§ SHORT EXERCISE
Please identify every line in the records below that contains the word "list", matching case exactly, and copy each of those lines in full.

§ EXERCISE DATA
◆ ◆ ◆

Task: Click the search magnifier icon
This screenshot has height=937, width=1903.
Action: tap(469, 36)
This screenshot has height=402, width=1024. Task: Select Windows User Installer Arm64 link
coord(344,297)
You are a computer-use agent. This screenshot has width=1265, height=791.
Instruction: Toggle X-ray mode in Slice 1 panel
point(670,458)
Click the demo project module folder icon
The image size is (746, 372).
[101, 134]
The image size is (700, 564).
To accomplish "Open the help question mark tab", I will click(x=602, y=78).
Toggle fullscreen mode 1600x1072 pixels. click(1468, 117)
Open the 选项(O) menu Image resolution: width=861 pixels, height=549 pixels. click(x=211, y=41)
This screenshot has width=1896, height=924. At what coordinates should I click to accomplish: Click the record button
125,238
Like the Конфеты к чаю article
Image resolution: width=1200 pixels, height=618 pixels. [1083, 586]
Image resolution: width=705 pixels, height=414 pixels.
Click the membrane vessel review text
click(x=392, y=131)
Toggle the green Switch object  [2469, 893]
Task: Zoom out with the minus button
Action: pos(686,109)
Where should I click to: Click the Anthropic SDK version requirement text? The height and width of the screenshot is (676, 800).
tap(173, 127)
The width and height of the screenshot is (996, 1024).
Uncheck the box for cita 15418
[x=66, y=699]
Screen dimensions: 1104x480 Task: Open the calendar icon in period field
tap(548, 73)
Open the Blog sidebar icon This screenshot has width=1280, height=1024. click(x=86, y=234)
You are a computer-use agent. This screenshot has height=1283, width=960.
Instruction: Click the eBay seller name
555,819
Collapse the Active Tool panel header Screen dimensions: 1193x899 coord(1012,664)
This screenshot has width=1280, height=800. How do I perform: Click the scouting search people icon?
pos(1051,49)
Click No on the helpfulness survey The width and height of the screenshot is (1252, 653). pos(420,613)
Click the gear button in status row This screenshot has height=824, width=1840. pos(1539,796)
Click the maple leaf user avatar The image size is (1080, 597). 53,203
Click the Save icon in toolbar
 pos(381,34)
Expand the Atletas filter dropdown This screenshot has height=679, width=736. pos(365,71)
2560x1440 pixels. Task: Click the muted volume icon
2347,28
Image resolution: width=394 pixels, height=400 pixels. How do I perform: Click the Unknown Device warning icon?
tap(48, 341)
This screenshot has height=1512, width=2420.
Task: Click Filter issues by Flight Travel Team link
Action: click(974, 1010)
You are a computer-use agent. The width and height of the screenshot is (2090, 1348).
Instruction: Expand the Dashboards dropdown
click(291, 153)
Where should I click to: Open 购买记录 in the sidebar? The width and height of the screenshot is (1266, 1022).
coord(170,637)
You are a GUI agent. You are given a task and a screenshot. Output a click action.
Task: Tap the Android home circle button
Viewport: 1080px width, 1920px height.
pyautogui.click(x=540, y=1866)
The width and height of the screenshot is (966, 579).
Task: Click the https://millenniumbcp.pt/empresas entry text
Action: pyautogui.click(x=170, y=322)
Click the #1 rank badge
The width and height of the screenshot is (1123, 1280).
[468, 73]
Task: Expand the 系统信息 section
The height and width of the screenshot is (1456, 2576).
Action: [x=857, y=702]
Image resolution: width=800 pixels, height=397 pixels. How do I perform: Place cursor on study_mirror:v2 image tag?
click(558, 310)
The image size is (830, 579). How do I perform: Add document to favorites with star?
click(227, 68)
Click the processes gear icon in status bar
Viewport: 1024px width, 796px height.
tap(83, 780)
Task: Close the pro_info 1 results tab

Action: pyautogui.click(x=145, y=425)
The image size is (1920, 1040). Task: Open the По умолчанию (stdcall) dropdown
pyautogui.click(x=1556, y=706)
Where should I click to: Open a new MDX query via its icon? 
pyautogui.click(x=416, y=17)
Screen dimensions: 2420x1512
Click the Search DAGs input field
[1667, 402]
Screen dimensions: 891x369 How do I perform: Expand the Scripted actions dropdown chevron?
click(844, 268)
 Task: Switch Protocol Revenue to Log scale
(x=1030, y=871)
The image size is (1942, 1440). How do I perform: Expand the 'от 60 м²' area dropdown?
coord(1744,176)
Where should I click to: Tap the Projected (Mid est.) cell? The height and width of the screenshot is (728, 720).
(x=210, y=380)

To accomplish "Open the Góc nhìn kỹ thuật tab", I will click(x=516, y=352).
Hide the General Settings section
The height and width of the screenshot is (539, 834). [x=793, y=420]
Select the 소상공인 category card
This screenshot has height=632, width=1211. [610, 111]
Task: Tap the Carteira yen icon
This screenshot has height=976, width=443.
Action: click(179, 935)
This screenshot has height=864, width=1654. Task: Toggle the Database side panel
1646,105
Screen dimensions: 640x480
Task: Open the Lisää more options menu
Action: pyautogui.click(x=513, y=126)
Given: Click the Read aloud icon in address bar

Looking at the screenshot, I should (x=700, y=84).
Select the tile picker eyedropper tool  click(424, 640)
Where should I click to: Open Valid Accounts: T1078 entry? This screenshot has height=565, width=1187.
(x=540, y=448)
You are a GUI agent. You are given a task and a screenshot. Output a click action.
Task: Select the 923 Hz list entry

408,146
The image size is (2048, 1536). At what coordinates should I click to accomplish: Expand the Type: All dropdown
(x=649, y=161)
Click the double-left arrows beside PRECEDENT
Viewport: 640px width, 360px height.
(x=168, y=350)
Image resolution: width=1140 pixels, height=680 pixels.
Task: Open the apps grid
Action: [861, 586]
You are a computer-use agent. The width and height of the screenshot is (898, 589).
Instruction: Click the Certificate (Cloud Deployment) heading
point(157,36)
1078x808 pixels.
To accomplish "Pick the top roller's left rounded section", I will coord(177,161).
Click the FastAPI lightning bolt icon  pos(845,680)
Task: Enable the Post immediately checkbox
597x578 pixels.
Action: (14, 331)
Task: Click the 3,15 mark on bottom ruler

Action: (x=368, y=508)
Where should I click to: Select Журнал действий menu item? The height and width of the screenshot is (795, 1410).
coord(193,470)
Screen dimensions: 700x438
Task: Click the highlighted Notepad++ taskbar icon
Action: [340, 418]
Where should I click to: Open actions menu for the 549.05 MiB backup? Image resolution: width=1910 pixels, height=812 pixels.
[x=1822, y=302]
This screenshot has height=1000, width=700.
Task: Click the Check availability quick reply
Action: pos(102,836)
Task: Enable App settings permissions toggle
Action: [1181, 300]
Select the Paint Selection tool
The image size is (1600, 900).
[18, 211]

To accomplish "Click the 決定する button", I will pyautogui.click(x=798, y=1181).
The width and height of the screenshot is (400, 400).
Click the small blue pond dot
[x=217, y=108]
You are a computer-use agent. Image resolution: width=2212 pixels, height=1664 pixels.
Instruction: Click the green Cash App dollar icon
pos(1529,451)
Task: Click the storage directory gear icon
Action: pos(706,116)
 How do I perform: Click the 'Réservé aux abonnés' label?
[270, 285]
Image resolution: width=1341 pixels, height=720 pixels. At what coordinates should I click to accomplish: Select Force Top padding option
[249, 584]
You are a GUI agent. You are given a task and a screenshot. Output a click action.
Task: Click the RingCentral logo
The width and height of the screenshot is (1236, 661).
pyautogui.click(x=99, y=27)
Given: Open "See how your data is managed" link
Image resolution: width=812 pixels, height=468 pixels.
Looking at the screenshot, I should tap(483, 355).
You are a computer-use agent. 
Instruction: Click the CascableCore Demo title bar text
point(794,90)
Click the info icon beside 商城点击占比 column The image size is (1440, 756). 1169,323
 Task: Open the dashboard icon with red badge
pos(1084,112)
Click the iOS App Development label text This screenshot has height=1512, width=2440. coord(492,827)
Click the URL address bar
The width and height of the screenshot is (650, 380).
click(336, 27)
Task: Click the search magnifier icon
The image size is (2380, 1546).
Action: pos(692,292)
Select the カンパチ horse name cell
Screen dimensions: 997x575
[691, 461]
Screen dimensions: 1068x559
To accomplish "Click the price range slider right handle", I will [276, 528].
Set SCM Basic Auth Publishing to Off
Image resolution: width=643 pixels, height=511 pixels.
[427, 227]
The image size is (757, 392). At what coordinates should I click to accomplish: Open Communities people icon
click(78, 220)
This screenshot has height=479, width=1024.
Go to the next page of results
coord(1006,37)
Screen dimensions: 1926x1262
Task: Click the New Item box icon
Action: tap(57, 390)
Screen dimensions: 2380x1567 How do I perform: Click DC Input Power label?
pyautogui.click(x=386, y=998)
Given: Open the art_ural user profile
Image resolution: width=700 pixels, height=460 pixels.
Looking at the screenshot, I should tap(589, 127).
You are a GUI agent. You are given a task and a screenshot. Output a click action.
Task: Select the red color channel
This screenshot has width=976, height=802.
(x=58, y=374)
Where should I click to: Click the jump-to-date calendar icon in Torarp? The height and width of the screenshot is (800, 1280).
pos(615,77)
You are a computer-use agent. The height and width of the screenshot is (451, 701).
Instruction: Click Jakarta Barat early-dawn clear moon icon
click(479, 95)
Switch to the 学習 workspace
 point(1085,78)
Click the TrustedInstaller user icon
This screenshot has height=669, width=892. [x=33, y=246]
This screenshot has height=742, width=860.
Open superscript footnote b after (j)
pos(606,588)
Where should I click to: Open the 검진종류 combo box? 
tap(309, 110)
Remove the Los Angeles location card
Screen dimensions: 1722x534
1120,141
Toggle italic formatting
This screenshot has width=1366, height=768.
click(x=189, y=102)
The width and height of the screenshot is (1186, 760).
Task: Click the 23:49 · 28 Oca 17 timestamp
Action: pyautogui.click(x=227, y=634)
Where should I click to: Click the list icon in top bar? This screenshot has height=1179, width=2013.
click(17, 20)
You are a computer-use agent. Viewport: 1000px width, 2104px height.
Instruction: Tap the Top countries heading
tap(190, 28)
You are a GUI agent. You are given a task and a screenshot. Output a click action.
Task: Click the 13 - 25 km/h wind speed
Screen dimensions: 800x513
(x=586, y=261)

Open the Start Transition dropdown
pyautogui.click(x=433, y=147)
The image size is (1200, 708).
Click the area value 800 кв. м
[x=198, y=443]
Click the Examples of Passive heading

◆ ◆ ◆

§ WRITTEN ANSWER
Task: Select the 923 Hz list entry
Where should I click to: Click the list icon in top bar? This screenshot has height=1179, width=2013.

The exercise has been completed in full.